- The problem -
Retype, exactly as they appear below, the lines between the line holding "1568x765 pixels." and the line holding "Expand the Endorsements", both ends included.

- Provided records -

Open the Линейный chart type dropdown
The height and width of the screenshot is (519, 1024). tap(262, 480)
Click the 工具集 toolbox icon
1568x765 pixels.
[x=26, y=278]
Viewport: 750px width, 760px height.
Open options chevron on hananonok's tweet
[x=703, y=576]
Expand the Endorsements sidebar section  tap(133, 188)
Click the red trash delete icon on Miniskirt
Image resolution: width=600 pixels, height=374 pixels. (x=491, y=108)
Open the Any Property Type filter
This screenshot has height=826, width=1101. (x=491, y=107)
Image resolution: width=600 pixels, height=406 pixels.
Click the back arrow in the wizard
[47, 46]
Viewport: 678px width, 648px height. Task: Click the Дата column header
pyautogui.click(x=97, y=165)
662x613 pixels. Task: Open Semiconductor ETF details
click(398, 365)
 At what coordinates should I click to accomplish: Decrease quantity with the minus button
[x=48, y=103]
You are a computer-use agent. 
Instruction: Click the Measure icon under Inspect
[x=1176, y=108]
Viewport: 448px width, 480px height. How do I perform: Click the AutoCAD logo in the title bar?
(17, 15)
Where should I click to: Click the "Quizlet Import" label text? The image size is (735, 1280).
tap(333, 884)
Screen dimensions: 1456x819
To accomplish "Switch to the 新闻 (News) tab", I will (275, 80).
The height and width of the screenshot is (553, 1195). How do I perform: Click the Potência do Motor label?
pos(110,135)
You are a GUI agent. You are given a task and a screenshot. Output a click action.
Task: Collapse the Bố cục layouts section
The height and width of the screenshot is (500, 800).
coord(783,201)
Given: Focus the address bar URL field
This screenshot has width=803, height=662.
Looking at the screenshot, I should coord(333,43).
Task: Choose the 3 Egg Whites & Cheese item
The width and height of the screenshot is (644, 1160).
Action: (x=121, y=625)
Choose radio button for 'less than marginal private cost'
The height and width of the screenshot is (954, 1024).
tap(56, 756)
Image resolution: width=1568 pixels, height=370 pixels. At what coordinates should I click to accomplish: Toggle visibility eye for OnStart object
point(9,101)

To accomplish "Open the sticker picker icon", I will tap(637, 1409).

- Expected answer -
1568x765 pixels.
[x=26, y=278]
Viewport: 750px width, 760px height.
Open options chevron on hananonok's tweet
[x=703, y=576]
Expand the Endorsements sidebar section  tap(133, 188)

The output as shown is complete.